Paleontologists shed new light on the extinction of the woolly rhinoceros

Woolly rhinos were once widespread in northern and central Eurasia before becoming extinct around 10,000 years ago. Credit: Mauricio Anton

Advanced computer modeling reveals that continued human hunting contributed to the extinction of woolly rhinos by blocking their migration to new habitats during post-Ice Age warming, highlighting the ongoing impact of human activity on the large animals. species.

The researchers found that persistent hunting by humans limited the woolly rhinoceros from reaching preferred habitats as the Earth warmed after the last ice age.

An international team of researchers, led by scientists from the University of Adelaide and the University of Copenhagen, used computer modeling to make the discovery, shedding light on an eons-old mystery.

“Using computer models, fossils and antiquity DNA“We have traced 52,000 years of woolly rhinoceros population history across Eurasia at a resolution not previously thought possible,” said lead author Associate Professor Damien Fordham, from the University of Adelaide’s Environment Institute. “This showed that 30,000 years ago, a combination of cold temperatures and low but persistent hunting by humans caused the woolly rhinoceros to spread south, trapping it in scattered isolated and rapidly deteriorating habitats at the end of the last ice age.” . As the Earth melted and temperatures rose, woolly rhinoceros populations were unable to colonize important new habitats opening up in northern Eurasia, causing them to destabilize and collapse, leading to their extinction.

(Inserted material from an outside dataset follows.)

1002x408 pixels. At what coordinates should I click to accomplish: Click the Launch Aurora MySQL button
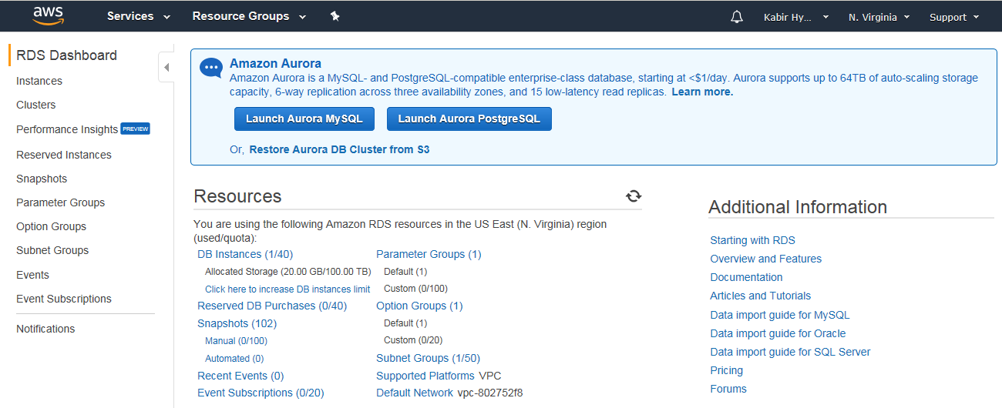click(x=304, y=119)
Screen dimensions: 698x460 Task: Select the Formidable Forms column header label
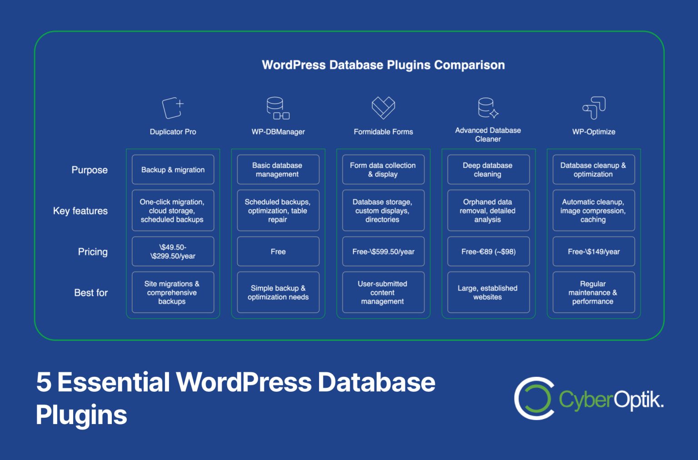[x=383, y=132]
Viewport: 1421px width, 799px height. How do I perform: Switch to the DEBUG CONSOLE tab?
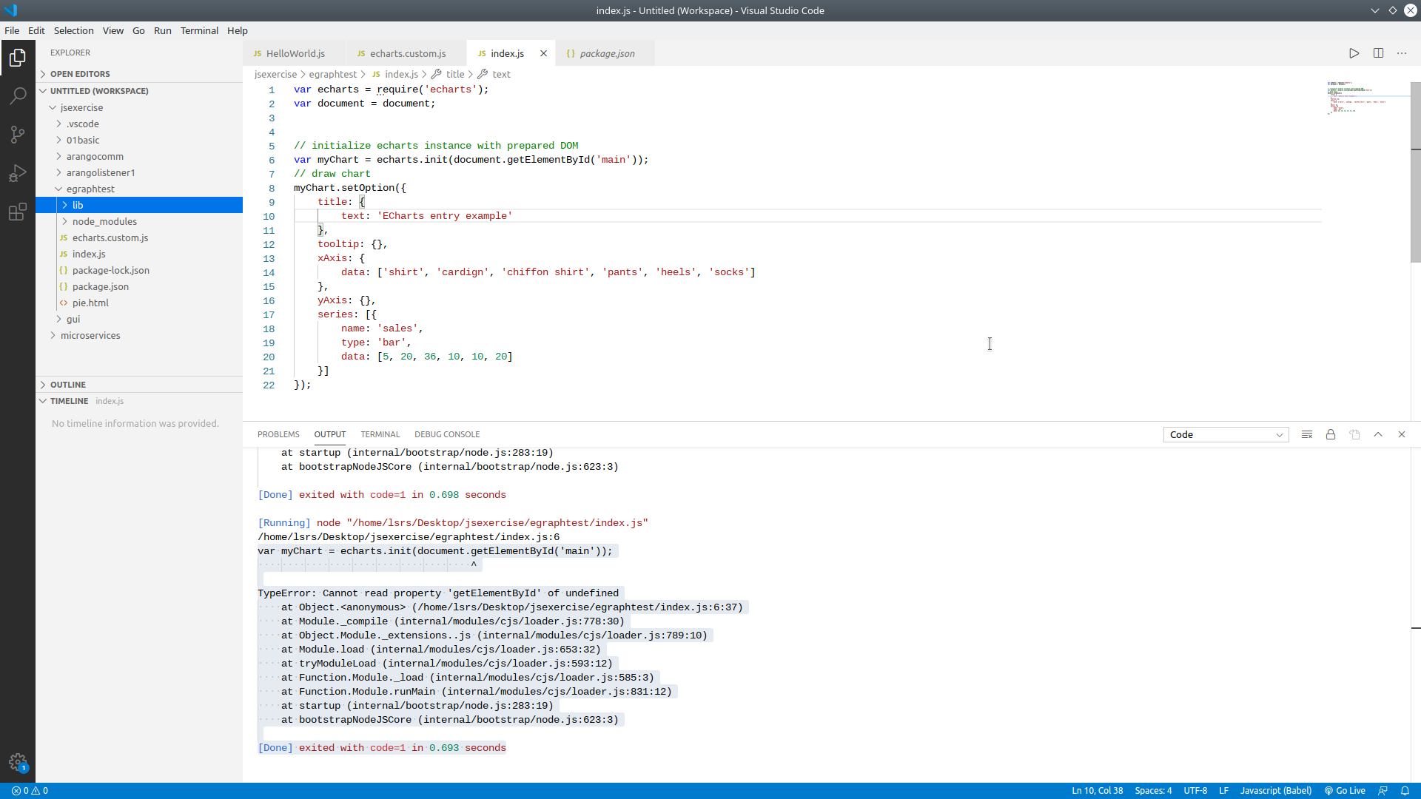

An iconic megafauna species, the woolly rhinoceros was thick-skinned and long-furred and once roamed the mammoth steppes of northern and central Eurasia, before its extinction around 10,000 years ago.

Conflicting findings and human impact

This recent discovery, published in PNASit contradicts previous research which found that humans had no role in the extinction of the woolly rhinoceros – despite the animal co-existing with humans for tens of thousands of years before its extinction.

“The demographic responses revealed by our analysis were at a much higher resolution than those captured in previous genetic studies,” said Professor Eline Lorenzen from the Globe Institute at the University of Copenhagen. “This allowed us to determine the important interactions that woolly rhinos had with humans and to document how these changed over space and time. One of these largely overlooked interactions was the persistent low level of hunting by humans, presumably for food.

Humans today pose a similar threat to the environment. Populations of large animals have been pushed into fragmented and suboptimal habitats due to overhunting and human land use changes.

In the late Pleistocene, there were 61 species of large terrestrial herbivores—weighing more than one ton—and only eight of them exist today. Five of these surviving species are rhinoceroses.

“Our findings reveal how climate change and human activity can lead to the extinction of megafauna,” said Professor David Nogues-Bravo of the University of Copenhagen, who co-authored the study. “This understanding is key to developing conservation strategies to protect currently threatened species such as the vulnerable rhinos in Africa and Asia.” By studying past extinctions, we can provide valuable lessons for the conservation of Earth’s remaining large animals.”

Reference: “52,000 Years of Woolly Rhinoceros Population Dynamics Reveal Mechanisms of Extinction” by Damien A. Fordham, Stuart C. Brown, Elisabetta Canteri, Jeremy J. Austin, Mark V. Lomolino, Sean Haythorn, Edward Armstrong, Hervé Bocherens, Andrea Manic, Alba Rey-Iglesia, Carsten Rahbek, David Nogués-Bravo and Eline D. Lorenzen, 03 Jun 2024, Proceedings of the National Academy of Sciences.